Marek Waldorf was born in Washington, DC. His father was in the
Foreign Service and Marek lived with his family in Idi Amin's
Uganda, coup-wracked Thailand, England and Lesotho. While he was in
the United States he lived in Binghampton, NY.
Waldorf studied Philosophy at Harvard. After a year in grad-school
Waldorf moved to San Francisco where he appeared in Jon Moritsugu's
Hippy Porn (1991) which ran at Action Christine Cinema for over a
year.
Waldorf is the author of Widow's Dozen, a collection of stories
forthcoming from Turtle Point Press in 2014. His essays and reviews
have appeared in The Recorder, where he served as Fiction Editor
and then Editor-at-Large. He works as a grant-writer (most recently
for Brooklyn Public Library and Girls Write Now) and lives in
Brooklyn.
Reviewed by Erin McKnight for The Collagist
--------------------------------------------------------------------------------
What happens to a life that is lived "in strict deference to the
word" when it is torn through by a language-obliterating bullet?
For the former presidential campaign speechwriter who narrates
Marek Waldorf's The Short Fall, and who falls victim himself to the
"blunt trajectory of fate," the answer to this question reveals how
rhetoric can be responsible for an audacious regeneration of
character.
Marek Waldorf has a professional background in philosophy, writing,
and editing, and as the travelled son of a UN economist, he's
especially qualified to write about the colloquy between literature
and politics. He spotlights conspiracy through the form of the
candid monologue, and his debut novel focuses its attention on the
years just before the new millennium. In the "rude lights and the
potted glare" of a pre-Internet public that craves the
speechwriter's convincing words, the formerly inconspicuous man
steps directly into the limelight by "walk[ing] into a bullet"
that's meant for the presidential candidate, Vance Talbot.
When he regains consciousness after languishing in a months-long
coma, the speechwriter faces a temporary loss of language and a
permanent state of paralysis. Though he is confined to his
state-of-the-art Apostrophe 9000 wheelchair, his mind is
immediately set in motion as it attempts to repair the verbal
faculties that were punctured by the assassin's bullet. He is also
nagged by the notion that the words he once manipulated so well may
now harbor menace. These words come quickly to threaten his
emerging powers of communication. It is by mentally parsing
everything that came before the "accident" that the speechwriter,
who used words that were intended to mollify others, makes a
shocking discovery about his own demise and the questionable
quality of the campaign in which he played such a crucial role.
It was in writing that his expression was rendered with "certainty"

Rows showing where targets appear
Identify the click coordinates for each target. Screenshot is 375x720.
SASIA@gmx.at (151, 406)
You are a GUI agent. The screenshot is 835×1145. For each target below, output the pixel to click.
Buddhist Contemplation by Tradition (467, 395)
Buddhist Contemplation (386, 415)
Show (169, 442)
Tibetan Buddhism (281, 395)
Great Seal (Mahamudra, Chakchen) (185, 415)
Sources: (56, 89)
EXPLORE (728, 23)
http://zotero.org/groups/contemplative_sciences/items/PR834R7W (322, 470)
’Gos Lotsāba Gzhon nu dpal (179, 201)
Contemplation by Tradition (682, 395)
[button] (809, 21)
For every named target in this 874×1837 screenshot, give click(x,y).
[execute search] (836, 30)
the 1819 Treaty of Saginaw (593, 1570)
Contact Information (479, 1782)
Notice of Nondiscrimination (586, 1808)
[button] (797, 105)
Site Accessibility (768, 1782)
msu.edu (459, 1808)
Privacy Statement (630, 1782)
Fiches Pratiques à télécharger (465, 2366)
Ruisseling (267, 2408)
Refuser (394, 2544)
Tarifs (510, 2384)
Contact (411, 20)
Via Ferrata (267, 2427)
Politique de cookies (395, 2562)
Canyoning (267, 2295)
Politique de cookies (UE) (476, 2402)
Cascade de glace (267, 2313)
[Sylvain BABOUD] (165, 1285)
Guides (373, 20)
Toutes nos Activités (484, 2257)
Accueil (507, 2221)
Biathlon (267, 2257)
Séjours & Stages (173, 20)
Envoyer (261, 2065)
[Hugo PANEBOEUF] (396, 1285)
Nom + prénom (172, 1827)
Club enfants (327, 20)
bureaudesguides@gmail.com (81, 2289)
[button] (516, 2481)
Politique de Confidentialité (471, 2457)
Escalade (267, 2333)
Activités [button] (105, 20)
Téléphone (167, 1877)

• What to work on:
a) Rewrite the records starting at the line with "[Hugo PANEBOEUF] (396, 1285)" and ending with the last of the records, replacing "Téléphone" with "Phone" and changing nothing else.
b) Extend the review of Marek Waldorf's novel The Short Fall, continuing from where it stops.

• Task-by-task answers:
a)
[Hugo PANEBOEUF] (396, 1285)
Nom + prénom (172, 1827)
Club enfants (327, 20)
bureaudesguides@gmail.com (81, 2289)
[button] (516, 2481)
Politique de Confidentialité (471, 2457)
Escalade (267, 2333)
Activités [button] (105, 20)
Phone (167, 1877)

b)
because, for the speechwriter, "nowhere was the world more stable
than on paper." The doubt surrounding his own sincerity, the
product of a temperament ruled by a fear of not being believed, was
manifested in a rigid respect for the power of languageits ability
to convey and convince, and also to cloud and conceal. When the
speechwriter's sentiments came from Vance Talbot's lips, no one
could "read the words off [the speechwriter's] face" and discern
his deceit. Talbot's voice evinced the truth that the speechwriter
himself could represent but never speak. A man the speechwriter
once considered his "own private sun," a figure "through whom to
siphon [his] impossible wants," Talbot was also the leader for whom
the speechwriter felt a "profound admiration" as well as a presumed
"mutual respect." Their supposed symbiotic relationship was
inspired by the "stupendous self-assurance" a galvanizing Talbot
imbued into the lines that the speechwriter penned. But time and
tragedy have taken their toll, and the speechwriter whose work once
"notarized Vance" now encounters an independent ego that wants to
assert its authority.
And through a nonlinear chronology, assert it does. The
speechwriter is blunt regarding how he has come to view time: the
way it stretches across his mindscape and yields so easily to his
trickery and manipulation. As he fills immobile hours by "making a
yoyo of the spit thread as it detaches from [his] lower lip," as he
contemplates Talbot "amidst the oval trappings of office," the
speechwriter recalls how he coated the candidate with words that
protected him against scrutiny and negative press and how he
shielded him with his own body against a terminating bullet. He
comes to the jarring recognition that his speeches were responsible
for securing the presidential office for Talbot and, more
shockingly, for readying Talbot to continue to make speeches. With
every layer of saturated words that was earnestly applied to Vance
Talbot the candidate, the former speechwriter finds himself further
stripped of language himself.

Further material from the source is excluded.